== WHAT YOU ARE ASKED TO DO ==
Count the lines in the entries below that contain the word "icon", and reply with the number alone.

== ROWS ==
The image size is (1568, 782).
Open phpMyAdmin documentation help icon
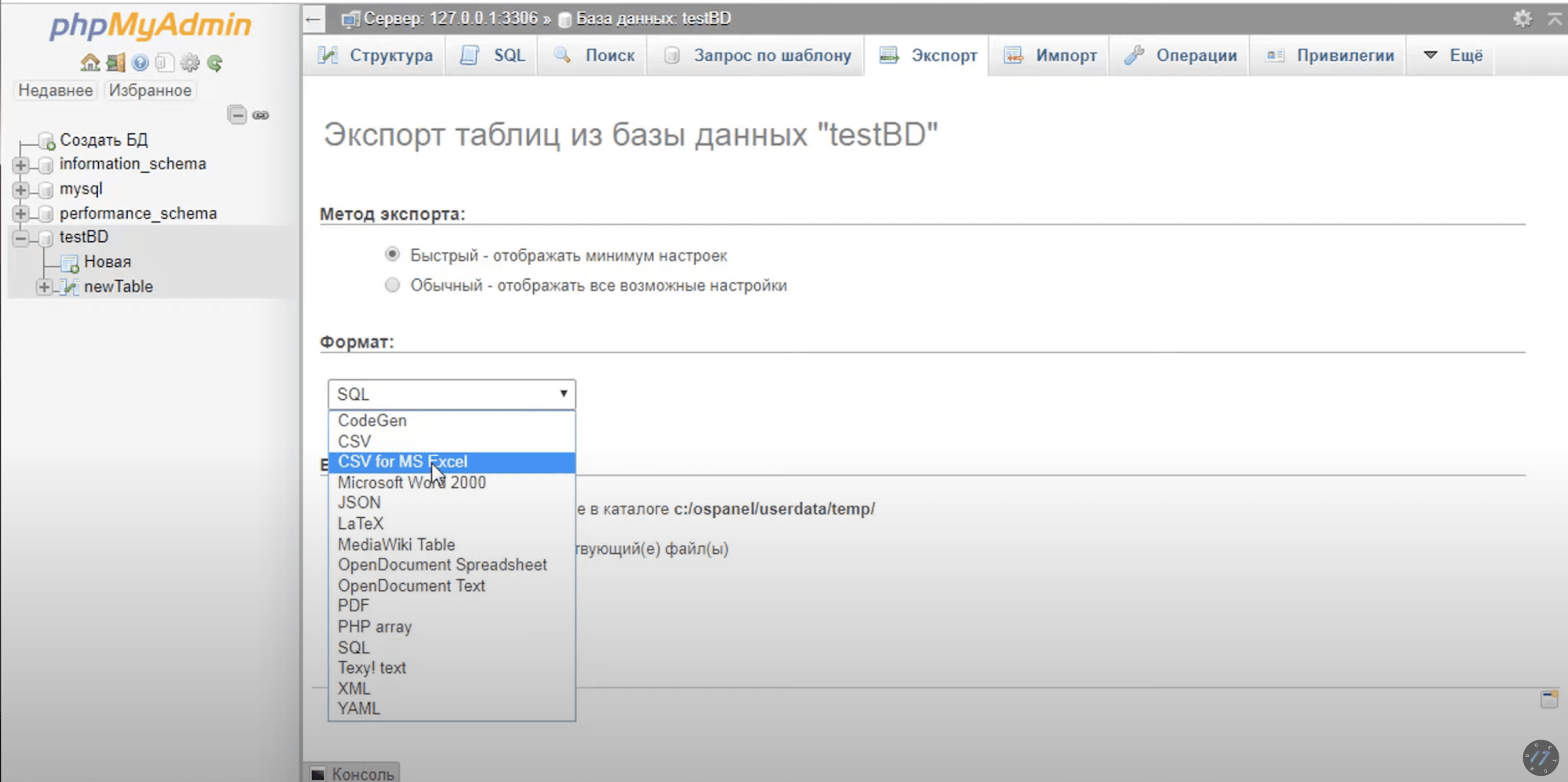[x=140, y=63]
---
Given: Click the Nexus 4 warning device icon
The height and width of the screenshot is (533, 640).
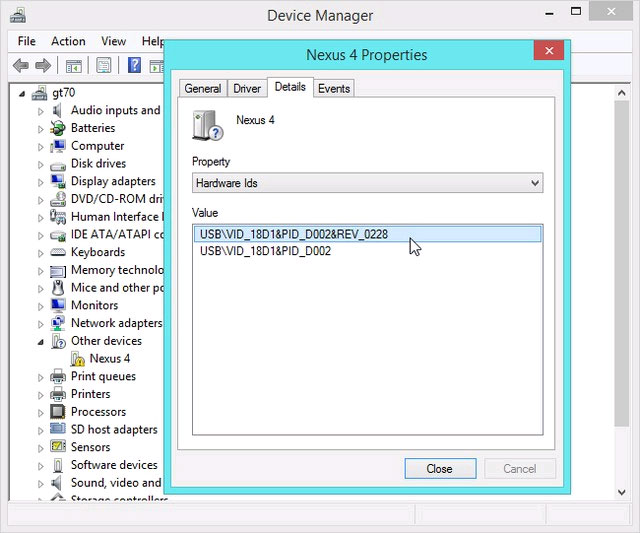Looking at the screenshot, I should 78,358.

== ANSWER TO THIS EXERCISE ==
2